> **THE DATA**:

——————————

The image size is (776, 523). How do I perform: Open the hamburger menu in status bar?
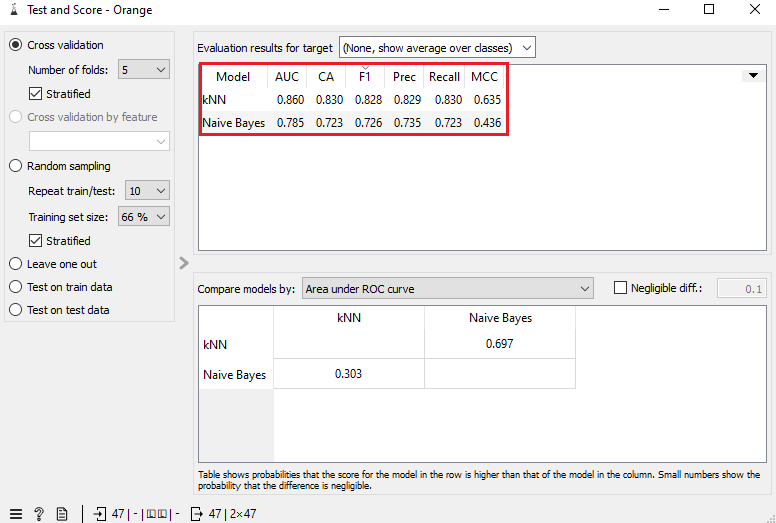point(16,514)
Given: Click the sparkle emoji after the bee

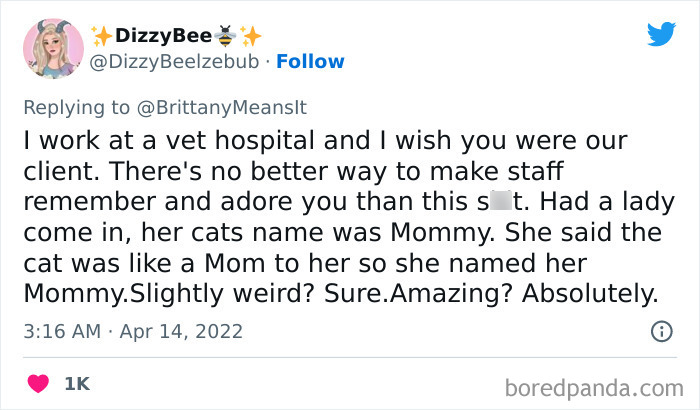Looking at the screenshot, I should click(251, 36).
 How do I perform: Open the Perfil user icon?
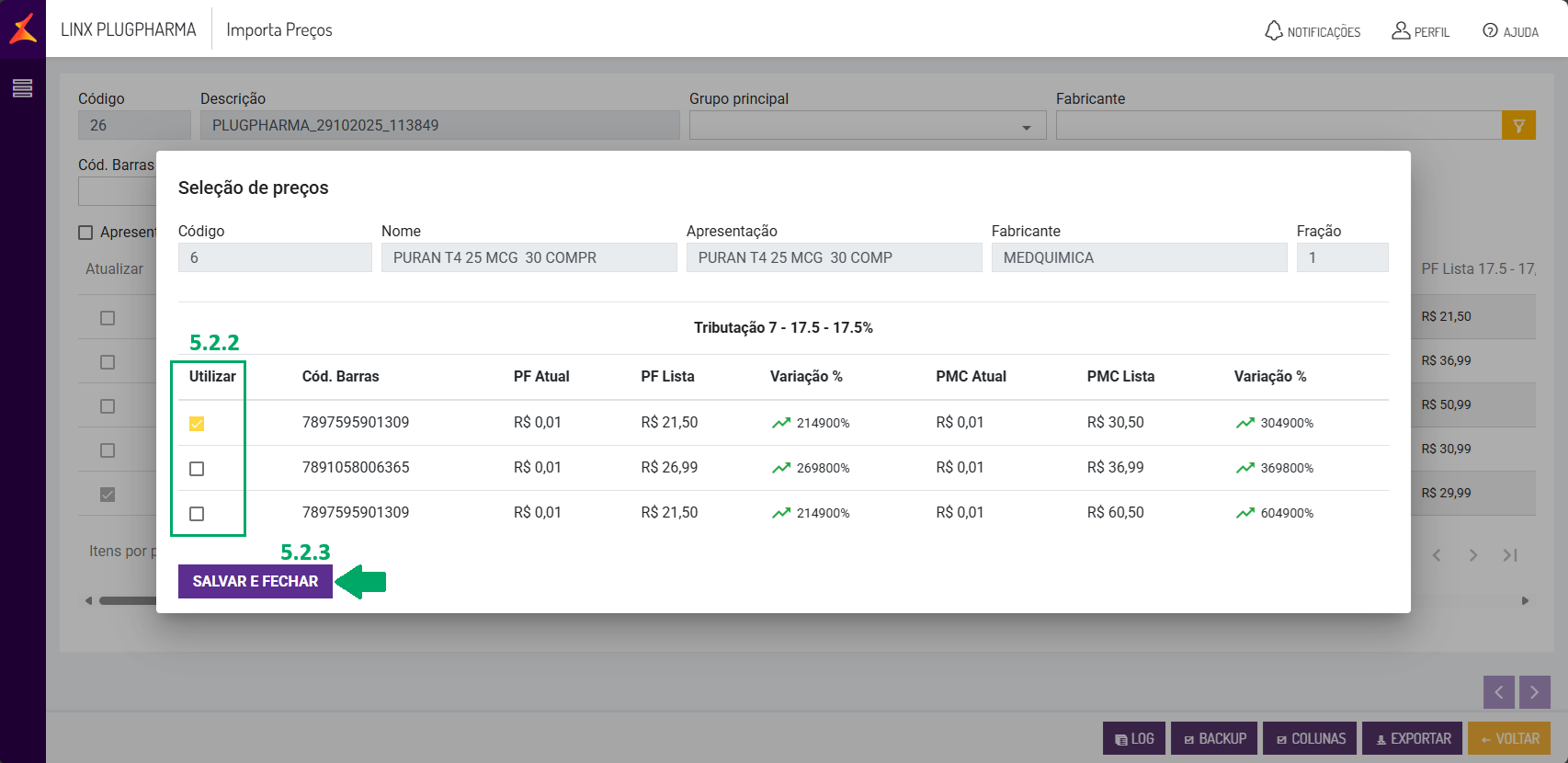1401,30
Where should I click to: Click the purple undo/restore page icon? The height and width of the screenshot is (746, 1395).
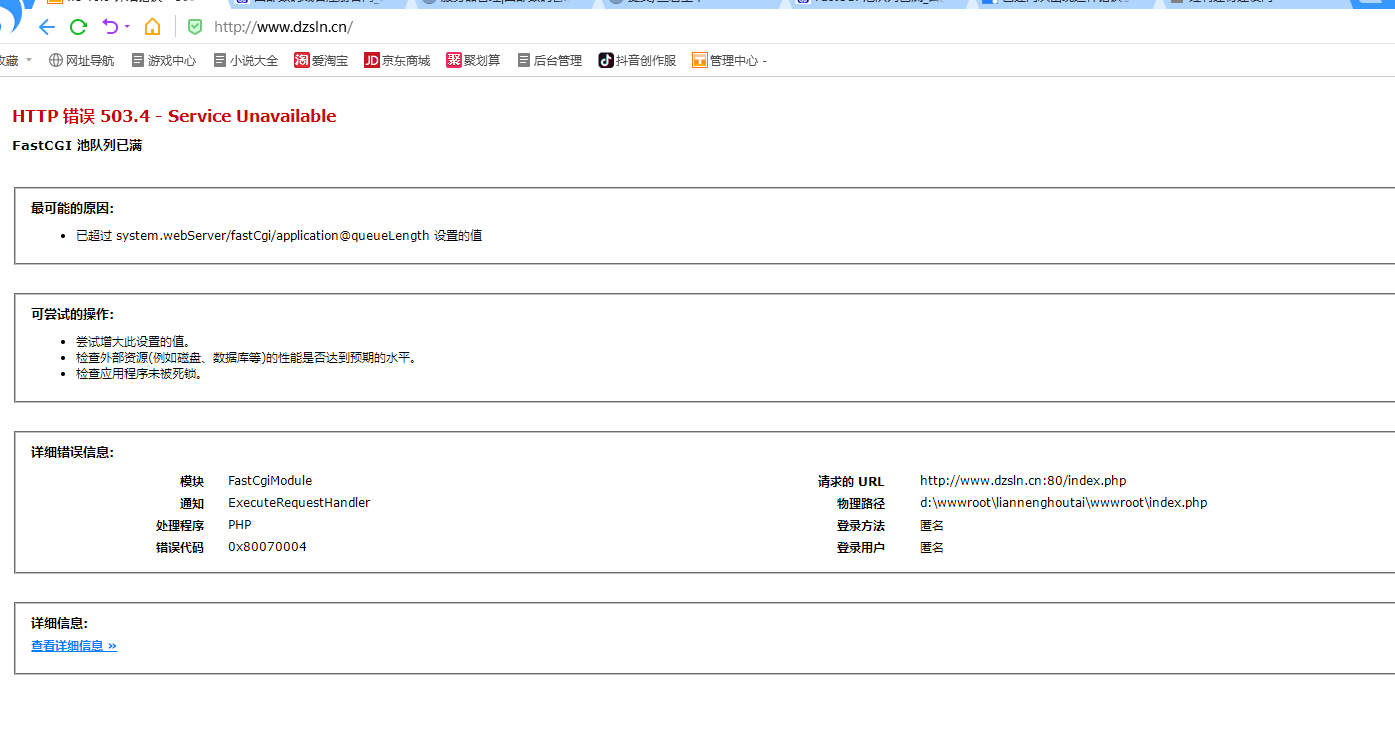110,27
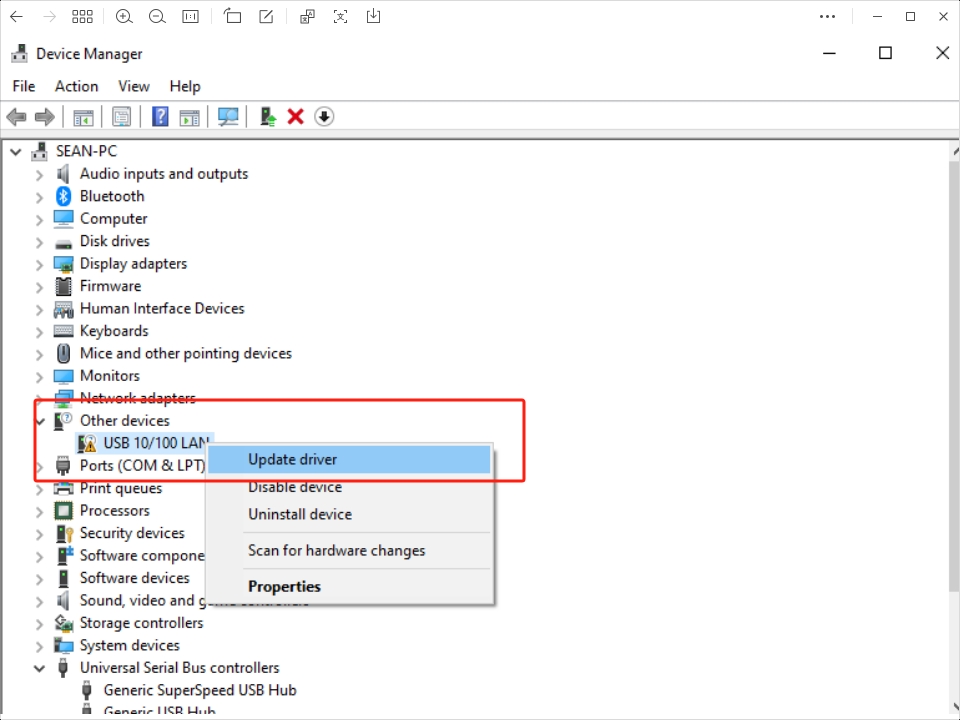Click the Bluetooth device category icon

[x=64, y=196]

——————————

Give the records above again verbatim, pictures omitted.

> **WRITTEN SOLUTION**:
The image size is (776, 523). How do I perform: Open the hamburger menu in status bar?
point(16,514)
Given: Click the sparkle emoji after the bee

Looking at the screenshot, I should click(251, 36).
 How do I perform: Open the Perfil user icon?
1401,30
Where should I click to: Click the purple undo/restore page icon? The height and width of the screenshot is (746, 1395).
110,27
Click the Bluetooth device category icon

[x=64, y=196]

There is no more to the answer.